湯船に浸かっているにも関わらず、卯衣の身体が震えだした。手足は熱いのに、身体の芯が冷えきっている。重い鉛が卯衣の心臓にのしかかって、苦しい拍動が彼女の身体を支配してゆく。
この感情を、ひとつの言葉などで表せない。怒りも嘆きも諦めも、ひと所に集まって卯衣を苦しめた。
「ひッ……」
鷹臣は何を思ったのか、固まる卯衣の頬を撫でようとした。しかし彼女の悲鳴を聞くとその手は止まり、結局何にも触れずに湯の中へ落ちた。
「……ねえ、そんなに俺がいや?」
「……っ」
その問いに、卯衣は答えられないでまた顔を逸らす。
脅すなら、最後まで脅してくれればいいのに。彼の声音は少しだけの寂しさをはらんで卯衣の同情を引こうとする。
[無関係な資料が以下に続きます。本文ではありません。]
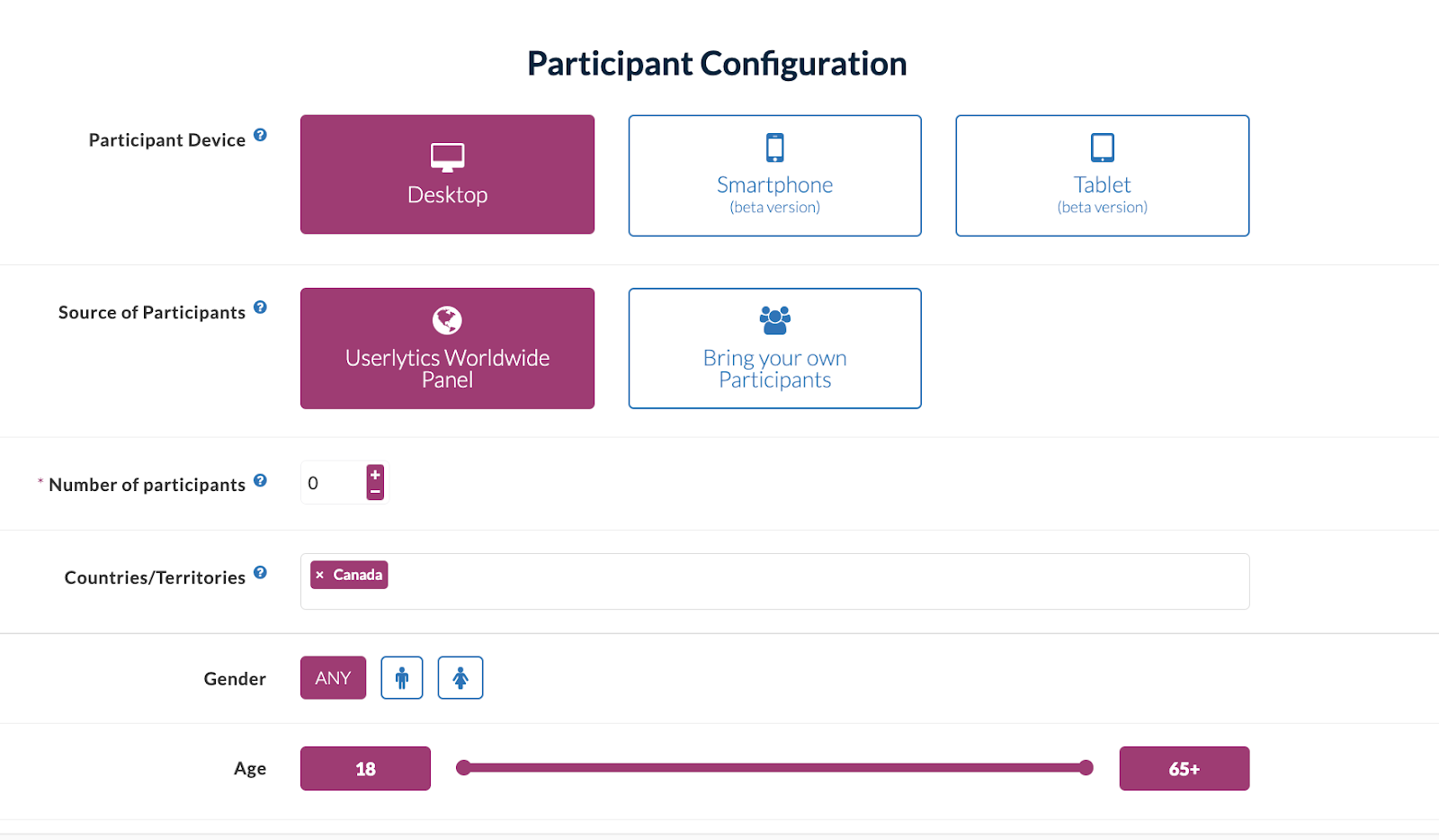Click the minimum age 18 button
This screenshot has width=1439, height=840.
click(365, 769)
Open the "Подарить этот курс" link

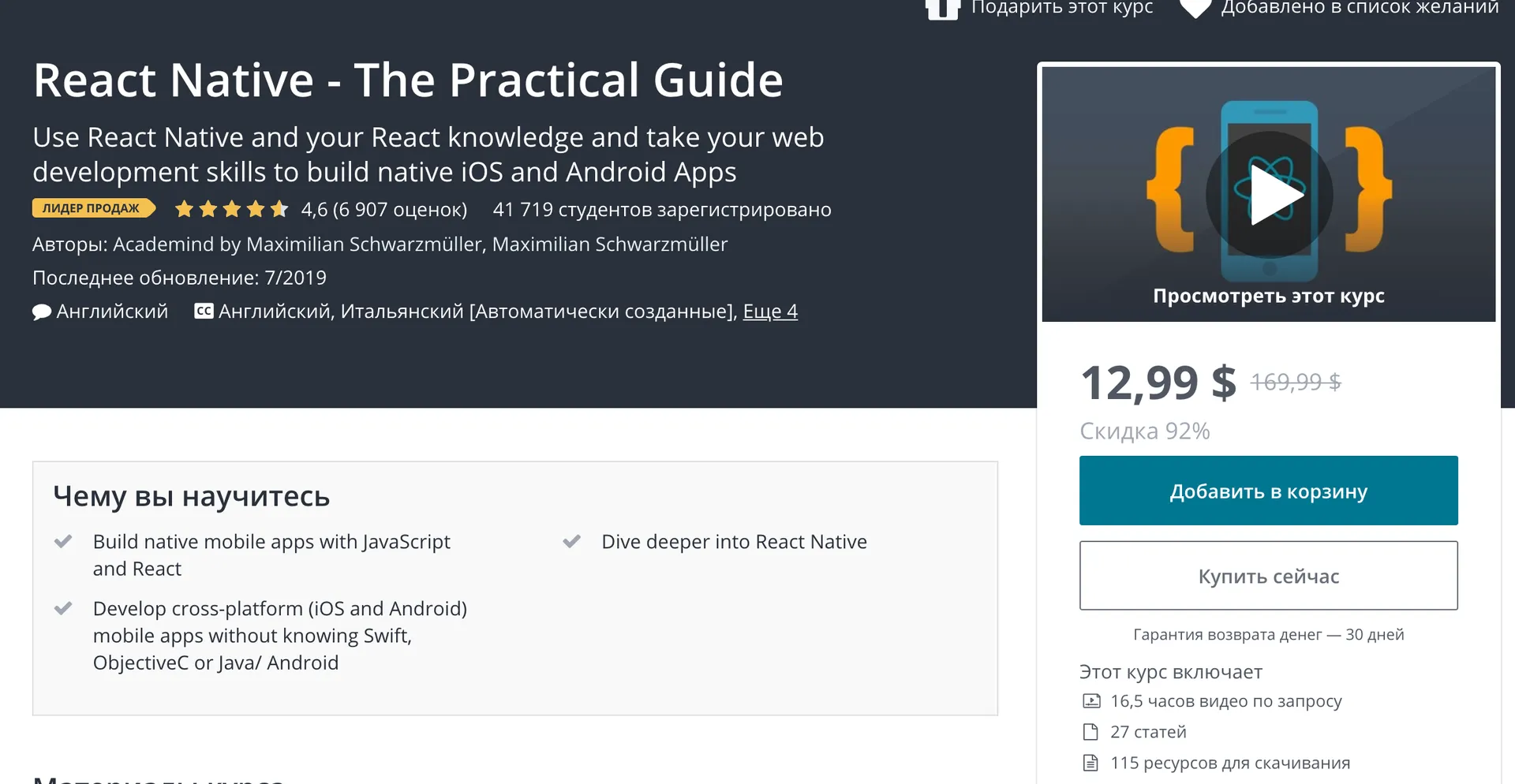(1061, 8)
そうして心までも捕らえて遊んで捨てるのが、彼のやり方なのだろうか。それならばあまりにも酷い。あまりにも身勝手で悪趣味だ。
しばらくの沈黙を破ったのは鷹臣だった。彼は何も答えない卯衣に業を煮やしたのか、はぁ、と短くため息をついてまた彼女との距離を詰めた。
「ねえ答えてよ。そんなに俺が嫌いなの? 触られるのも嫌なくらい?」
「っ、だって……」
「卯衣の事はよくわかんないな。どうして俺は駄目であいつらなら良いわけ? ランクも低くて大した仕事もしてないし、到底卯衣とは釣り合わないと思うけど」
「……なんの、はなし……?」
「卯衣が出した赤紙だよ。20人くらい居たっけ? どれもこれもイマイチな奴らばっかり」
卯衣の背中に、ぞわりと悪寒が走る。
「どうして……しってるの……?」
赤紙ーー婚姻申し込み書類の送付については、個人のプライベートな情報のため一切外部に漏らされない。卯衣は誰に送ったかなど、両親にすら話したことがなかった。
わたしは何か、大きな勘違いをしている……。
鷹臣は卯衣の問いかけに、ゆっくりと笑ってみせた。何か、とてつもなく恐ろしくて大きなものが、卯衣を飲み込もうとしている。
「しってるよ。ういちゃんの事なら、なんでも」
逃れられない湯船の中で、卯衣は彼が、いつの間にか自分を呼び捨てにしていたのだと気づいた。